O primeiro-ministro de Israel, Ariel Sharon, enfrentou ontem reclamações para aplicar medidas mais drásticas contra os palestinos durante a convenção de seu partido, o Likud, durante a qual muitos criticaram sua incapacidade de sufocar o levante de quase 10 meses na Faixa de Gaza e na Cisjordânia.
Foi o ex-primeiro-ministro, e talvez futuro concorrente, Benjamin Netanyahu, quem liderou o ataque contra a política de moderação de Sharon e foi ovacionado por isso.
‘‘Qual nação civilizada estaria feliz se o sangue de seus cidadãos fosse derramado diariamente?’’, questionou Netanyahu, que pediu um ataque militar definitivo contra a Autoridade Palestina.
‘‘A moderação leva apenas a mais terror e gradualmente convence o mundo de que talvez os árabes tenham razão, pois, de outra forma, reagiríamos com energia a seus ataques assassinos contra nós’’, acrescentou.
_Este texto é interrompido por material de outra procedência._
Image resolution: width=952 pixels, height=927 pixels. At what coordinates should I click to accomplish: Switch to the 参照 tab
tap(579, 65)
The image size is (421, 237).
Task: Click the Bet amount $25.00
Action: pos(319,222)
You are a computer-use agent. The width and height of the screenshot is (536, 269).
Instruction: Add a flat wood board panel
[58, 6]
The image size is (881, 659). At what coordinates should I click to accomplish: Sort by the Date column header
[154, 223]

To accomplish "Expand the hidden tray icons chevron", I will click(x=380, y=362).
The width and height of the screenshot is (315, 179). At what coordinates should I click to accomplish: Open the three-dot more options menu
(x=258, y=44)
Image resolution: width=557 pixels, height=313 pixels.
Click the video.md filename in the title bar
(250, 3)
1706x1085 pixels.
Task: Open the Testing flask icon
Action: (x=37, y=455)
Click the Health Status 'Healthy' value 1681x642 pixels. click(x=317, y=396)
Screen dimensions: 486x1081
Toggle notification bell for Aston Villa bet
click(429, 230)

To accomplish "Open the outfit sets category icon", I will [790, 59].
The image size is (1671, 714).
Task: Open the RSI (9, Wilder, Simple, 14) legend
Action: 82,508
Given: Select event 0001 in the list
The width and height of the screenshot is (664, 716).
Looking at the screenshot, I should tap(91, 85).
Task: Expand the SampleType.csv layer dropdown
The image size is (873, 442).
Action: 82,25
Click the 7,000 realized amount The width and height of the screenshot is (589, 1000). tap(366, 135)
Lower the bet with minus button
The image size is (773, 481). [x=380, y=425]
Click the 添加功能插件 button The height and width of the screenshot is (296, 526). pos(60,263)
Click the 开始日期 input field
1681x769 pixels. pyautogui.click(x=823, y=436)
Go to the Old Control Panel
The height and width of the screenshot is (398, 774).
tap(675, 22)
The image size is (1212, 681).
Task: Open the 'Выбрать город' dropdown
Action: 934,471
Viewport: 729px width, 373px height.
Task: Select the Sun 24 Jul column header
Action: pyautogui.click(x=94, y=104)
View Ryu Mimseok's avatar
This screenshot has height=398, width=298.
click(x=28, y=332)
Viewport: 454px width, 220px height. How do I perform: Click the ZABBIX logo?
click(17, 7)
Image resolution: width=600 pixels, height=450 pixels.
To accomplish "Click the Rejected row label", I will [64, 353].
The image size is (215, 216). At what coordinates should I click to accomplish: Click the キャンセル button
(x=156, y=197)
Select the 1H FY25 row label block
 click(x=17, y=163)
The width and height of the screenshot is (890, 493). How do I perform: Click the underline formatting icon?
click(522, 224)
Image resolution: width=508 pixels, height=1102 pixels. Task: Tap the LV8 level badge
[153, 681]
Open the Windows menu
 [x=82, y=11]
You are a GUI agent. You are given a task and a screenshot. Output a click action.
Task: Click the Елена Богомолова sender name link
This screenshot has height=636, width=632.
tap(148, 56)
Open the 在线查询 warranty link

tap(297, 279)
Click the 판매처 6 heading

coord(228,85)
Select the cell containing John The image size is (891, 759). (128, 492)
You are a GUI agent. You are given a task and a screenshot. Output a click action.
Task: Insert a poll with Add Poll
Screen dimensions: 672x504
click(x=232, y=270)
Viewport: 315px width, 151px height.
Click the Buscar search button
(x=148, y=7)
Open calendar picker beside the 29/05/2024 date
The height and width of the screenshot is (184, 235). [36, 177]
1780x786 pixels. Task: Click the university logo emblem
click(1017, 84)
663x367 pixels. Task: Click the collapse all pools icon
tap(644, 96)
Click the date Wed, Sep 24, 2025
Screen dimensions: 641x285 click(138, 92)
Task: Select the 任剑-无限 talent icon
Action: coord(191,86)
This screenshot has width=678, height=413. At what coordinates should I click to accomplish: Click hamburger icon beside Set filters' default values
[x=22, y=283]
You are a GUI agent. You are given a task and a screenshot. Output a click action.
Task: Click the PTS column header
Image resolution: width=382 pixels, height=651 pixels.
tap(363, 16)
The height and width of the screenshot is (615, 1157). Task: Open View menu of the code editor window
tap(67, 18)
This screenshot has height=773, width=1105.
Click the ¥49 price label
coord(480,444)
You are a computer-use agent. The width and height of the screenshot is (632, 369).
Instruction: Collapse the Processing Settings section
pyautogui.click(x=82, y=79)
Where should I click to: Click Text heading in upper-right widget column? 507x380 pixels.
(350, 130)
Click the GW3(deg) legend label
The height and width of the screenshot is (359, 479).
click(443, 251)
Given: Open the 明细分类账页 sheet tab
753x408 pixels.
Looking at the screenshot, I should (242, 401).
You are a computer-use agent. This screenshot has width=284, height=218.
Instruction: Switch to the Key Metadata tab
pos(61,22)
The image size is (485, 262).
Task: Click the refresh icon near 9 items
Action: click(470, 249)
Faixas de protesto foram colocadas em frente ao edifício Cinerema – onde reuniu-se o comitê central de 2.600 membros. Elas traziam as seguintes inscrições: ‘‘Sharon é um desgraça’’ e ‘‘Até quando?’’.
Sharon defendeu, em meio a conversas paralelas, sua política de segurança e sua decisão de forjar uma aliança com o moderado Partido Trabalhista, assim como a escolha do pacifista Shimon Peres para ministro de Relações Exteriores.